I was sick last week. Yes, the pukey kind. Which is the worst kind. That's what I get for holding and snuggling the girls right after they barf. I can't help it. But every time I am sick there is this one particular friend who always comes through for me. She does happen to live within 5 minutes of me, which helps, but she ALWAYS brings me soup, sprite, whatever. I have faith that she will come through for me . I have many friends that I know I can trust and put faith into for many things in my life.

Yet, recently I have discovered that my instincts and heart can fail me. People fail me. I found that I too often trust people. I get close and then get disappointed, even badly hurt. This can happen with friends, family, and even my spouse.

I have recently taken a little too much interest in the political battle.
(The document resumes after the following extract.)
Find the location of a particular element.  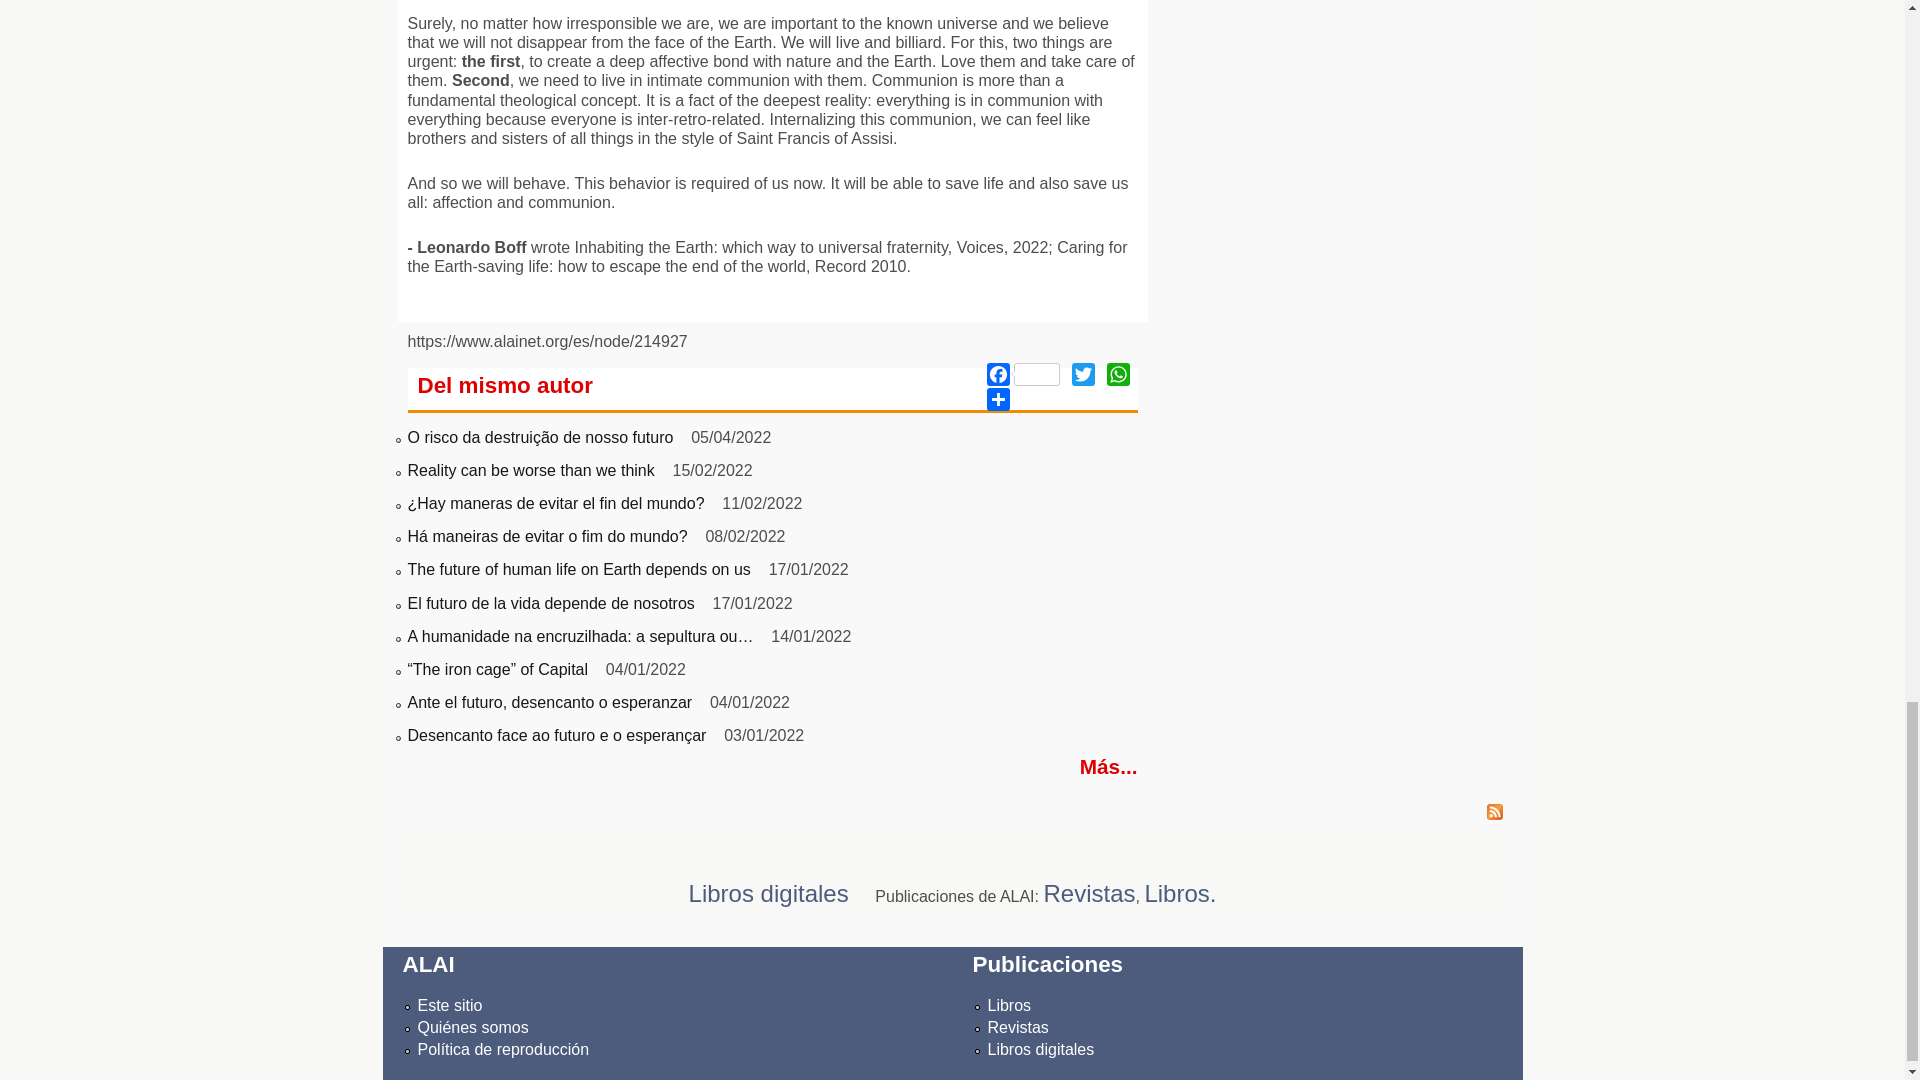

Revistas is located at coordinates (1018, 1027).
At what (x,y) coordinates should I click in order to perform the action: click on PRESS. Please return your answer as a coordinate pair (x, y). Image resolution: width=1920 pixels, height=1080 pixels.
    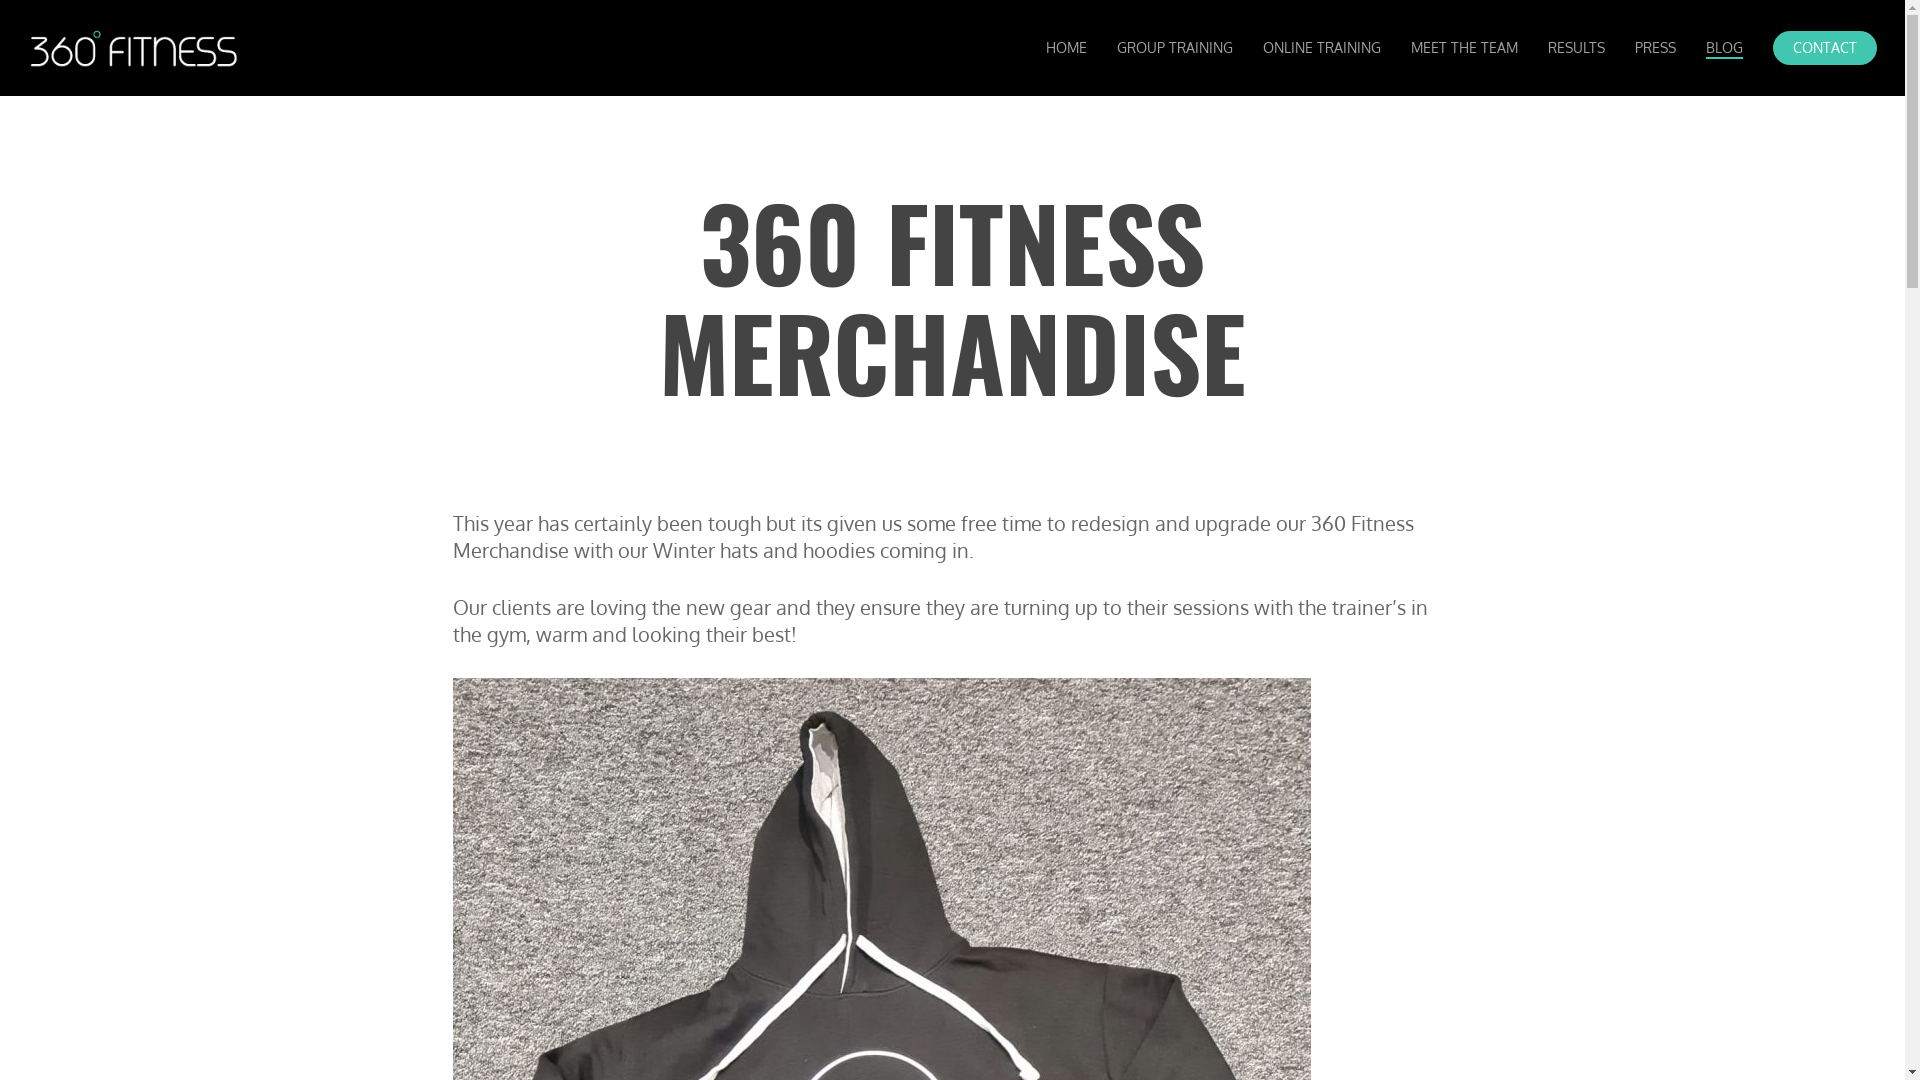
    Looking at the image, I should click on (1656, 48).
One fight in particular pulls at my heart strings. Those of you who know my love for babies, can guess what issue. But both sides of this election disappoint, and lead us in the wrong direction. Neither are an answer to prayer for our nations gigantic problems, in my opinion. So I'm trying not to put a bunch of faith into a president. Whomever he may be.
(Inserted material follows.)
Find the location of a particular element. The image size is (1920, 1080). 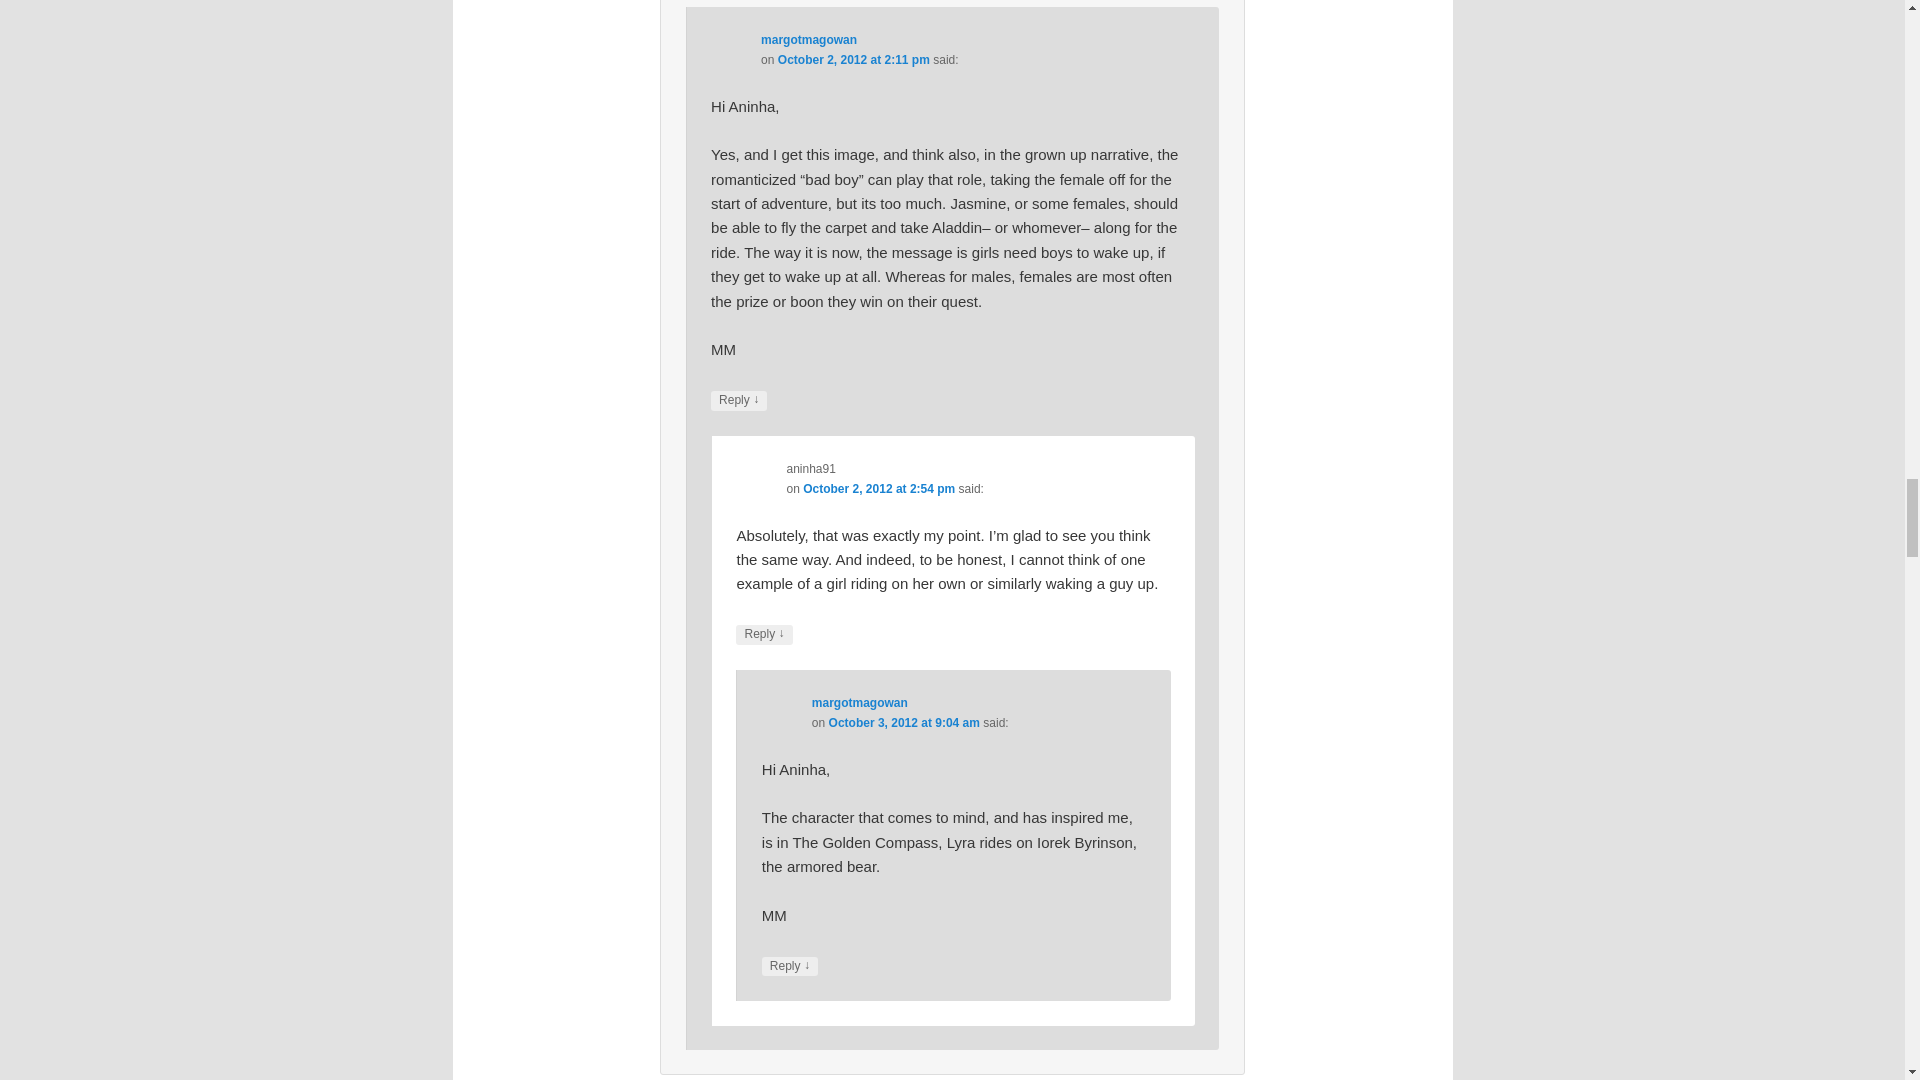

And also a recent story in the news. Jessica Ridgeway. How sad. How so so sad. Humankind failed her, breaks my heart. How can this happen! How can a human being do such a thing?? Making it impossible for any parent to have any comfort and peace.

A friend of mine has a stepson who is rebelling, bad. Wreaking havoc on his home full of little ones and parents who love him. He doesn't even know the things that he is doing.
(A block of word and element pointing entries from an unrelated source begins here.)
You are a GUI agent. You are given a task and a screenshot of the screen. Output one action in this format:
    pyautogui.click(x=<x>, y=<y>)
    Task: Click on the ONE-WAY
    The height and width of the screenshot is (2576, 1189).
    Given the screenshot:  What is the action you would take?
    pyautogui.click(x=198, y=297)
Intentionally or not, people hurt people. People disappoint me. My family will, my friends, and even my dashingly handsome almost perfect husband.

Bottom line we are all human. We all have faults, we will all disappoint. We all fall short.

I don't know about you, but everything around me in this world is terrifying. The things people are capable of are shocking. But I have to love people, but put my faith in God, or my heart will be broken every time! Last night I felt as though I was carrying the weight of so many people's problems. Then I read this:

Jeremiah 17:5-10
This is what the Lord says:
"Cursed is the one who trusts in man,
who draws strength from mere flesh
and whose heart turns away from the Lord. That person will be like a bush in the wastelands; they will not see prosperity when it comes. They will dwell in the parched places of the desert, in a salt land where no one lives. "But blessed is the one who trusts in the Lord, whose confidence is in him. They will be like a tree planted by the water that sends out its roots by the stream. It does not fear when heat comes; its leaves are always green. It has no worries in a year of drought and never fails to bear fruit. The heart is deceitful above all things and beyond cure. Who can understand it? I the Lord search the heart and examine the mind, to reward each person according to their conduct, according to what their deeds deserve."